FIG. 1 is a vertical plan view from above of an entire manhole step incorporating the subject manhole step engagement and improvement, this figure cut away centrally of the bottom portion thereof to show the reinforcement bar within the plastic coating or sheathing.

FIG. 2 is a view taken along the line 2--2 of FIG. 1 in the direction of the arrows with the view enlarged and somewhat length condensed in the showing.

FIG. 3 is an enlarged fragmentary view of the upper left hand corner of FIG. 1 showing the details of the drive-in end of the manhole step leg.

FIG. 4 is a view taken along the line 4--4 of FIG. 3 in the direction of the arrows.

FIG. 5 is a view taken along the line 5--5 of FIG. 2 in the direction of the arrows.

FIG. 6 is a three-quarter perspective view from above of the leg end of the upper left hand corner of FIG. 1.

FIG. 7 is a three-quarter perspective view from above taken of a modified form of the subject invention showing a leg end analogous to that seen in FIG. 6.

FIG. 8 is a side view of the leg end of FIG. 7.

FIG. 9 is a top view of the leg end of FIG. 7.

FIG. 10 is a view taken along the line 10--10 of FIG. 8 in the direction of the arrows.

FIGS. 1-6, INCLUSIVE

Referring first to the improvements seen in FIGS. 1-6, inclusive, the manhole step in question is generally designated 20. It has an outboard (with respect to the manhole or other wall supporting the step in use) step portion generally designated 21, such step portion having a top wall 21a, an inboard (with respect to a step receiving wall) wall 21b, an outboard wall 21c and a bottom wall 21d.
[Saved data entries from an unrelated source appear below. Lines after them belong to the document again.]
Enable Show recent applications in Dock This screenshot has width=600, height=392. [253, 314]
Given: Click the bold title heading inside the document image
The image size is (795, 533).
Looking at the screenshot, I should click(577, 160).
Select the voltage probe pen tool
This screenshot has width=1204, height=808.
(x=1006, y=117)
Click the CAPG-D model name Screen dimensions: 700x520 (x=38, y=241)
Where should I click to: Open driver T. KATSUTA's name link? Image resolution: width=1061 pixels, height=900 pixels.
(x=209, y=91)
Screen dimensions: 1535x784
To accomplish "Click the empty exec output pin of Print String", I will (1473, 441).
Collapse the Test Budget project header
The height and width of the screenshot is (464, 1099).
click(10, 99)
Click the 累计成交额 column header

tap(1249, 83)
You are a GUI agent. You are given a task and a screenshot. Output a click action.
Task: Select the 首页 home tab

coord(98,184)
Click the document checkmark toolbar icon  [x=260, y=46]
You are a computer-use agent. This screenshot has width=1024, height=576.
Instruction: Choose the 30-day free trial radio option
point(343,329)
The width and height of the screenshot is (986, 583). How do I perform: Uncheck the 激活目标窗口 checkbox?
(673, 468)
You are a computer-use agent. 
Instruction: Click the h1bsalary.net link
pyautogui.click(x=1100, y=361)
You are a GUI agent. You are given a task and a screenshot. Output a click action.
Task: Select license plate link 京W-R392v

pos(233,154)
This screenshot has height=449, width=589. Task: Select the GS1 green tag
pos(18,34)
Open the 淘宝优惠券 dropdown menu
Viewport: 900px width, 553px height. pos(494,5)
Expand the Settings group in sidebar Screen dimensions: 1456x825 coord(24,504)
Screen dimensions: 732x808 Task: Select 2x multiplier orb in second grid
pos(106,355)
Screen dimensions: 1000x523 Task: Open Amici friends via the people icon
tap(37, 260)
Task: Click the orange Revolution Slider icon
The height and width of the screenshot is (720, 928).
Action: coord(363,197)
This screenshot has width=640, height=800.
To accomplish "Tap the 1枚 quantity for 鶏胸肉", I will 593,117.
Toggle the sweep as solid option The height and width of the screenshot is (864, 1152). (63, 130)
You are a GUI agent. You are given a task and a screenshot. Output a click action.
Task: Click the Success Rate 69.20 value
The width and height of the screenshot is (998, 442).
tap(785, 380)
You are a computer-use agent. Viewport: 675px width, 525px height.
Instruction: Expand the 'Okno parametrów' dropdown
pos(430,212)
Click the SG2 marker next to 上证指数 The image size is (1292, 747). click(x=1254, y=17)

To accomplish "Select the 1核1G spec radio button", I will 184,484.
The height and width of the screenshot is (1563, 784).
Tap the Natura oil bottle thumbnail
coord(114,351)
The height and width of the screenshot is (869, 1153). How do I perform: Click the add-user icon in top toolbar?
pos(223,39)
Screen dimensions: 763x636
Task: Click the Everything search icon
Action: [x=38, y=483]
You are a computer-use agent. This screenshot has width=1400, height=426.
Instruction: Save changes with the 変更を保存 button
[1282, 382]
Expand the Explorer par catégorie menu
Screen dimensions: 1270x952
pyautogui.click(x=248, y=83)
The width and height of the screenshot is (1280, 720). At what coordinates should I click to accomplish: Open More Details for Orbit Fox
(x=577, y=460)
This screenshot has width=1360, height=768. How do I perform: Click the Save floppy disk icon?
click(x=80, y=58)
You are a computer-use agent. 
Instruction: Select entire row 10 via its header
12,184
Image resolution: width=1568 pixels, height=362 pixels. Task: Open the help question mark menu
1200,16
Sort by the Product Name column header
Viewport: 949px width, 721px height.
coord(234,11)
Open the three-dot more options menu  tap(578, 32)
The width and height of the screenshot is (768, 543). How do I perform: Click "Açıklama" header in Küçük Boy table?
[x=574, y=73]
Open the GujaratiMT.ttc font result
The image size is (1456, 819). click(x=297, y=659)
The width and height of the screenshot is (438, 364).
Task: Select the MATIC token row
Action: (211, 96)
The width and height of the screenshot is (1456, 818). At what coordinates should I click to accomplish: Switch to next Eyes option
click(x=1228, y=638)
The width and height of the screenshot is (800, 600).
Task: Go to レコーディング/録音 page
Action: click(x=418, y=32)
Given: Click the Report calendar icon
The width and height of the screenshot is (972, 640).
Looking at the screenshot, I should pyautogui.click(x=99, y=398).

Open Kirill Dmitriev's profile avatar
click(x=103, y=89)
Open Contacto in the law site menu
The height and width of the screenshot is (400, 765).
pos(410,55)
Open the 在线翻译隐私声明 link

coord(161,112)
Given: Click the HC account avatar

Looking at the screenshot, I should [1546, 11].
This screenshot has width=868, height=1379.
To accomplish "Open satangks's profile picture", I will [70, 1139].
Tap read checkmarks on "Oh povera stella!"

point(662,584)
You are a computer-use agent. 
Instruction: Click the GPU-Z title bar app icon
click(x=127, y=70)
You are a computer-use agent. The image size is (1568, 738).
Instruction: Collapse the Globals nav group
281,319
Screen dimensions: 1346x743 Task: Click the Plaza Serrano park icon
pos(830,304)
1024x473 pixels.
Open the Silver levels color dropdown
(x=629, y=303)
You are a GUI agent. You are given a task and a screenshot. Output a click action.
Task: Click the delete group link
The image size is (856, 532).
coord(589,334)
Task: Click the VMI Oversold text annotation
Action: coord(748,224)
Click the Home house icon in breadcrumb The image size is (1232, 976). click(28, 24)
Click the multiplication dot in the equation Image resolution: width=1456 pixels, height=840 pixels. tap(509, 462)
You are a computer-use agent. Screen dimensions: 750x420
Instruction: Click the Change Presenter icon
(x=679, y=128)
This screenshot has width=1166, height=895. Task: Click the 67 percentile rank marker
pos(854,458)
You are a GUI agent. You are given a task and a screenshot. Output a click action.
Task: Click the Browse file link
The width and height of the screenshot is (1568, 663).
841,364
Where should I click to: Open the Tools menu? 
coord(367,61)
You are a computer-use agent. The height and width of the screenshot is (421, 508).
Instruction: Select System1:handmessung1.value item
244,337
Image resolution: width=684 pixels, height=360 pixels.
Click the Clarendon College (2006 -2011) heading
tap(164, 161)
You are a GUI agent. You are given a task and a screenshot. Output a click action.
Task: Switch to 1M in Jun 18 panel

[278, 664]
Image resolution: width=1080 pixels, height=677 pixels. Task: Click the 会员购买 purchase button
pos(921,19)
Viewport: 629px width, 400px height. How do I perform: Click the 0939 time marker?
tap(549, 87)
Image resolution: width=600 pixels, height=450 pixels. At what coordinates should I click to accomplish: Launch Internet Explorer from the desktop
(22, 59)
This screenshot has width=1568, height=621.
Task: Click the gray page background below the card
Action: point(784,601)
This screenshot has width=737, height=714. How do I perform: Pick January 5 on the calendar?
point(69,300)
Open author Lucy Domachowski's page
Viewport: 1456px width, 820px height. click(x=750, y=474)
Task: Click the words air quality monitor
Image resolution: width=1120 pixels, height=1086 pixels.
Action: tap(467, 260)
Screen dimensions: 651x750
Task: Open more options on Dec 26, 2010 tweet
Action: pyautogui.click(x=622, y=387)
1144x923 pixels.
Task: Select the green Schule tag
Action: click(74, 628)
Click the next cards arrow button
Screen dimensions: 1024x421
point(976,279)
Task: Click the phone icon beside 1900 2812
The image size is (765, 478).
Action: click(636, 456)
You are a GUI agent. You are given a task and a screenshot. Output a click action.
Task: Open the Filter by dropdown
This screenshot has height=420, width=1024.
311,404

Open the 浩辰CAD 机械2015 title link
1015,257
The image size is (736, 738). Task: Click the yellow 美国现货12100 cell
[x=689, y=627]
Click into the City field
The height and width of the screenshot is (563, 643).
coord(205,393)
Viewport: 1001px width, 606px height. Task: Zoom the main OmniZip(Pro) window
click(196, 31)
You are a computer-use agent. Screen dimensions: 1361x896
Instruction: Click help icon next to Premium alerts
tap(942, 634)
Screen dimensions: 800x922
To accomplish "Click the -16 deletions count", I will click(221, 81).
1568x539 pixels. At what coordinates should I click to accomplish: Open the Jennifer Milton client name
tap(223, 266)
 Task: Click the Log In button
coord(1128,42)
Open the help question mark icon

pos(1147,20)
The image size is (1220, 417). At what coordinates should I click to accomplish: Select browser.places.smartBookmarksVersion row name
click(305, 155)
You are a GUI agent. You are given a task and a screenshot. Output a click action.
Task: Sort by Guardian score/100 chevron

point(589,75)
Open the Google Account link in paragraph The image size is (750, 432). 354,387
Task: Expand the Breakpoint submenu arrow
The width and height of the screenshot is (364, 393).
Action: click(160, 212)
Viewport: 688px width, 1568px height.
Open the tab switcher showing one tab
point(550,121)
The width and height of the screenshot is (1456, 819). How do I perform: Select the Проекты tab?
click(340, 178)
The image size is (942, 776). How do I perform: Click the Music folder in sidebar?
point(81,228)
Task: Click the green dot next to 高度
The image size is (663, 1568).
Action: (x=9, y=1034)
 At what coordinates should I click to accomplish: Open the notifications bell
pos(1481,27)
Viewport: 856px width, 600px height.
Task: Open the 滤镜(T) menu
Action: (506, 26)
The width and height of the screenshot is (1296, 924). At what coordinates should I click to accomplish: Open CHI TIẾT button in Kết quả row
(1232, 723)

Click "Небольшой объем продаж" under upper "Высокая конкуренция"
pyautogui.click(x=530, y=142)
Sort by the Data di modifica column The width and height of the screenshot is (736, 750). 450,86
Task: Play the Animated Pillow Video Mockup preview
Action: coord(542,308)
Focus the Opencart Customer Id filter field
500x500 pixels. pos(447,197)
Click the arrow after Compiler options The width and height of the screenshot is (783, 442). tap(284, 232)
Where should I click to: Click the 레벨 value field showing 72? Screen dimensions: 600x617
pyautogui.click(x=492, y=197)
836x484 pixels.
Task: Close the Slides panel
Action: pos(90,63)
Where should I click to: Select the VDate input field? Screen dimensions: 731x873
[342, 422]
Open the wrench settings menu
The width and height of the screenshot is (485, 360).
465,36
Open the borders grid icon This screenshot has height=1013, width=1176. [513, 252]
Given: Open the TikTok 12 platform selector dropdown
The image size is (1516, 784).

Received within the plastic outer sheath or coating generally designated 21 is the base 22a of a U-shaped, deformed reinforcement bar generally designated 22 and having inwardly or inboardly extending, toward the manhole wall, free ended legs formed integrally therewith (FIGS. 4 and 5). Legs 24 and 25 extend outwardly from step portion 21. On the top surface 21a of the step plastic coating, there is formed a raised, continuous repeating diamond shape friction member 23 which preferably extends the length of the step element 21 on the top surface thereof.

Looking at FIG. 1, the right hand formed plastic leg element 24 is opposed by the left hand formed plastic leg element 25, both of these leg elements receiving extensions of the reinforcement bar therewithin up to essentially the outermost ends thereof. These leg elements, in the outboard portions thereof, have flat upper surfaces 24a, 25a, flat lower surfaces 24b (not seen), 25b, outer sides 24c, 25c and inner sides 24d, 25d. The sides 21c, 21b, 24c, 24d, 25c and 25d are preferably not flat, for mold separation purposes, each such being outwardly angled to a center line along each base thereof. Polypropylene is a suitable plastic.

Suitable end safety flanges 26 and 27 are provided connected to the ends of the molded foot receiving step portions 21, such also extending along the sides of each of the legs 24 and 25 at the outer faces thereof. Stops 43 (only one seen in FIG. 2) are provided on the free end lower walls 24b and 25b, such terminating inwardly just short of the end engagement pieces to be discussed.

What has essentially been heretofore described is the well known prior art construction or structure of a manhole step construction comprising a U-shape, strong metal reinforcing bar having molded thereover an integral, plastic configured step, the latter fully enclosing said reinforcement bar to make a composite, yet integral, plastic coated, steel core reinforced manhole step body. This body has elongate, basically straight step portion 21 at the base thereof (U base) with two substantially like and symmetrical leg support members 24 and 25 extending at substantial right angles from the ends of step portion 21 in the same direction and at least substantially parallel to one another.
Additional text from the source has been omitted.